Now before you start conjuring up visions of an intergalactic storm of stars and planets getting whipped up into a space hurricane froth, know that the reality is a much different thing. The term comes from an occurrence in a planet’s atmosphere which is a “storm” of electrons rather than rain. It happens in the upper limits and usually isn’t identifiable by the human eye in the moment. The space hurricane, in relation to Earth, is a whip-up of plasma that churns together much the way your typical storm would in our sky. Check out a visual of it through animation of the data:
And another reason to not fret about a space hurricane wiping out our planet much the way its weather system counterpart does when it makes landfall is that this latest and first identified one happened years ago. In a retroactive study, by physicists, they found one that occurred over the North Pole all the way back in 2014. It was there, through historical satellite imagery that they saw a disturbance in the atmosphere. Apparently, the space hurricane spanned about 600 miles and spilled electrons all over the in a formation that resembled a storm system.

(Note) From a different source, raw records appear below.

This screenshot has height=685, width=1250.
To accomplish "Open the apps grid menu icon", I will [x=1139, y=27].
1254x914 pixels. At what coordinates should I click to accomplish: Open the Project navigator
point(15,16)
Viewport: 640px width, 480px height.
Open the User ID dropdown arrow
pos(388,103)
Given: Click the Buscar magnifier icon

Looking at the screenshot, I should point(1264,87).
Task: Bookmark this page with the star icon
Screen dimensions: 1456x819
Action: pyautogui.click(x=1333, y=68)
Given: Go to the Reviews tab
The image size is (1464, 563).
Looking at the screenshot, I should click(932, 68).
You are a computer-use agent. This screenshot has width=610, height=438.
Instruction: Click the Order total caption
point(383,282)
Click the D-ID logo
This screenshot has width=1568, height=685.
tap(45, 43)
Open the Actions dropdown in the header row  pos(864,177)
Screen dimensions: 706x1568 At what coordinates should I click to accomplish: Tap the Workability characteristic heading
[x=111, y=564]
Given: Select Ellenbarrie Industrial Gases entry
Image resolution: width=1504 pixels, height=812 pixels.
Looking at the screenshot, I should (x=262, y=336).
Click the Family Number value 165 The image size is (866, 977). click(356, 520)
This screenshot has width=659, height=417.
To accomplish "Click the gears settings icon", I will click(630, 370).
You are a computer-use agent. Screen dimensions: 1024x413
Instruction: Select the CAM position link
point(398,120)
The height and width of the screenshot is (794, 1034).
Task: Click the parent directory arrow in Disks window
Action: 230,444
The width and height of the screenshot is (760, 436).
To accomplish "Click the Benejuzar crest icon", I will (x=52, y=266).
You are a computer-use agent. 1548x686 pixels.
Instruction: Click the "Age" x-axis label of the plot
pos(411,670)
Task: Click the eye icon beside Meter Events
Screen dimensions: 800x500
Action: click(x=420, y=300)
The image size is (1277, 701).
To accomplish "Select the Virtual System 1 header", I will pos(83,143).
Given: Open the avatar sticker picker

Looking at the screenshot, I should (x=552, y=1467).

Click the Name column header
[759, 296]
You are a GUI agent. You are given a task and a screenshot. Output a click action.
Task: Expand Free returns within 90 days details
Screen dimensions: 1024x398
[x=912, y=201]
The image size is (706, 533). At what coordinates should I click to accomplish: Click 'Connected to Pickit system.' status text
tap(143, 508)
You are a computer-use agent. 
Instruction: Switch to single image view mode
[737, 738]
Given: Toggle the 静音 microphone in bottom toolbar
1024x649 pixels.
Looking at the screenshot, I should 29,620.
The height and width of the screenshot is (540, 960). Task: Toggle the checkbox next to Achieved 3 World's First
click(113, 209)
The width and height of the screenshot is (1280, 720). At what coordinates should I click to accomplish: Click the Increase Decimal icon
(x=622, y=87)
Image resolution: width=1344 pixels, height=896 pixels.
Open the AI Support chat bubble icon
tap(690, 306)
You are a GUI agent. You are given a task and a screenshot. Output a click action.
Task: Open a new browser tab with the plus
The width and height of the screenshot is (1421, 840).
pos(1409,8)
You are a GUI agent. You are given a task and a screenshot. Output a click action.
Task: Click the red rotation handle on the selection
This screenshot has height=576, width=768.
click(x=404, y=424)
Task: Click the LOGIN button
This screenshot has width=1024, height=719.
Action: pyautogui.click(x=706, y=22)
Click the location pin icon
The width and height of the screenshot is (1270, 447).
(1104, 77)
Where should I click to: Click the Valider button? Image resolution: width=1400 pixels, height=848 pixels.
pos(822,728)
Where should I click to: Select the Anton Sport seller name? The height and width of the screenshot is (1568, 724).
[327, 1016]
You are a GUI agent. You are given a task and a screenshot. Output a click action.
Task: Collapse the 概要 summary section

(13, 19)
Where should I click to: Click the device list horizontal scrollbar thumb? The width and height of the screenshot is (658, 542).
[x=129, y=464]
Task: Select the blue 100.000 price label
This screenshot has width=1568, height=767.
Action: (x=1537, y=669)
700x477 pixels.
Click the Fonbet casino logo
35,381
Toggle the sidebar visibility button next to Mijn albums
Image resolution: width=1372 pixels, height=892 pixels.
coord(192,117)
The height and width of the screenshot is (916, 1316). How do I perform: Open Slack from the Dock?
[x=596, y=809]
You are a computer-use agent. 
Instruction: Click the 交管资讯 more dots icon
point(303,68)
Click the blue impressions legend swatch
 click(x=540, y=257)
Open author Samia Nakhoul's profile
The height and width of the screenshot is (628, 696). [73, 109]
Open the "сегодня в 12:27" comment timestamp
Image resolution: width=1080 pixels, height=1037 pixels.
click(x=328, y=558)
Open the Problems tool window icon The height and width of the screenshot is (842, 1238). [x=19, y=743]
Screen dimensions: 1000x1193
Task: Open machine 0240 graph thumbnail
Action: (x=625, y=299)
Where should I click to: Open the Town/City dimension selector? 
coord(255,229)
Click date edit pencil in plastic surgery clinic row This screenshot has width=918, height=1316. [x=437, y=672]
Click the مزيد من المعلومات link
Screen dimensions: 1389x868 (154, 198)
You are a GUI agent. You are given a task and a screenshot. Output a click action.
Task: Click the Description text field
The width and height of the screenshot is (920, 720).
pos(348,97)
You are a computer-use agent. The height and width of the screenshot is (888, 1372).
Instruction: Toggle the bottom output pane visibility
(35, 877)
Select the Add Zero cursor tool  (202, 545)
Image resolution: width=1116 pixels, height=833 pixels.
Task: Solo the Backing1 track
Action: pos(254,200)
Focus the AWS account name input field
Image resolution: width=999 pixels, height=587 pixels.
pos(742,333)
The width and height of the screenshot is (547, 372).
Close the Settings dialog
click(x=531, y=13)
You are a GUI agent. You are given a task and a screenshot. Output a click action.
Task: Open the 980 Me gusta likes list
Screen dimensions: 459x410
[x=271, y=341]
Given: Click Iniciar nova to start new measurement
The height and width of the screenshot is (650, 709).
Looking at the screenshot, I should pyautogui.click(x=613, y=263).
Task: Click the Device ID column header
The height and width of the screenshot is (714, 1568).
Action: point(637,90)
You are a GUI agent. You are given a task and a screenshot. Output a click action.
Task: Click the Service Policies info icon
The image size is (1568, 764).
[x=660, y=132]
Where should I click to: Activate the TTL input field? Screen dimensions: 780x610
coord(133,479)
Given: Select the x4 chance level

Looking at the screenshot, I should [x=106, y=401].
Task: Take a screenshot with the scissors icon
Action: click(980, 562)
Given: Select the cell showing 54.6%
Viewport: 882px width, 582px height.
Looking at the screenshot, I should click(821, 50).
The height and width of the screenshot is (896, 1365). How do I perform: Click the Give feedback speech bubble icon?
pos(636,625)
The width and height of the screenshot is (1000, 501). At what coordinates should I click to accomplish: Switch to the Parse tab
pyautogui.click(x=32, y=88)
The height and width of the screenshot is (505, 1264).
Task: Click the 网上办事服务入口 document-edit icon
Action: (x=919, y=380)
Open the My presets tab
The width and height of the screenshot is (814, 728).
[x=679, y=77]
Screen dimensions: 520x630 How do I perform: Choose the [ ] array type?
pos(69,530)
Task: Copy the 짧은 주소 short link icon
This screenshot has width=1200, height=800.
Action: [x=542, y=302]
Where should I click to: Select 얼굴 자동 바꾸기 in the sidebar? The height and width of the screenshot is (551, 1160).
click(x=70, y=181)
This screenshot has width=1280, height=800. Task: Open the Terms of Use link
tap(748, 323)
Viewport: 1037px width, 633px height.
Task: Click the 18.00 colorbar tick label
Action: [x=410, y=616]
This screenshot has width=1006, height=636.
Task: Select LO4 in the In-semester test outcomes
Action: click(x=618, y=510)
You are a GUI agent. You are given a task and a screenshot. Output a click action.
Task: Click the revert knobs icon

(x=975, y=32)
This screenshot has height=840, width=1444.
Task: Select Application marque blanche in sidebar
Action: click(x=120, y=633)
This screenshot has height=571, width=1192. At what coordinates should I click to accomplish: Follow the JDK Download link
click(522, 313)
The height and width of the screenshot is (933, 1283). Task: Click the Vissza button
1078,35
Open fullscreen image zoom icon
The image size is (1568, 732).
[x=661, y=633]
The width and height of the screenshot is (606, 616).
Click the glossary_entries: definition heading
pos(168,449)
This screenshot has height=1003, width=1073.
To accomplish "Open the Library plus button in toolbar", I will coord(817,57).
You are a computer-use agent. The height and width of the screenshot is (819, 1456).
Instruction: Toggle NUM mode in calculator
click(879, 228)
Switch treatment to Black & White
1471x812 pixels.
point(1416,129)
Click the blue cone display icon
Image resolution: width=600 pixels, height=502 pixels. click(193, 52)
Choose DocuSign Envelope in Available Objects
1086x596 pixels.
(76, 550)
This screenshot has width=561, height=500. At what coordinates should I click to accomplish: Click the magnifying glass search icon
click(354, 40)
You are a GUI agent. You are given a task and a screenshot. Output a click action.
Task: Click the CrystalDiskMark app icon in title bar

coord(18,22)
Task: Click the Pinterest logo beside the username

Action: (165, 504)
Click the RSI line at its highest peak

This particular space hurricane sat more than 100 miles over the North Pole and swirled for more than eight hours. There is agreement that these kinds of storms are the result of electron systems merging but it’s a little unclear about the type of energy we are talking about. Retroactively that is much more difficult to measure.
A real hurricane can wreak havoc and throw down tons of damage on areas in the storm’s path. Meanwhile, a space hurricane will have much more of an effect on electromagnetic fields and could result in disrupted communication in the area. That’s more of the thing to monitor with these systems and don’t appear to pose a physical threat to those in the area.
We continue to learn more and more about space everyday. Heck, there’s evidence that it’s hot and not cold like the movies would have us believe. Or maybe getting a first look and listen to Mars is more your bag. If not, there’s always new rockets being developed that can be reused (if they don’t blow up). It’s all on the table, so why not add a space hurricane to the mix?
Again, space hurricane information is still relatively new at this point. And this one from more than six years ago is the first monitored one in the Earth’s atmosphere. So information could be slow to come around on these things. But it’s good to know when you hear space hurricane you won’t have to worry about getting sucked up into a cosmic super system.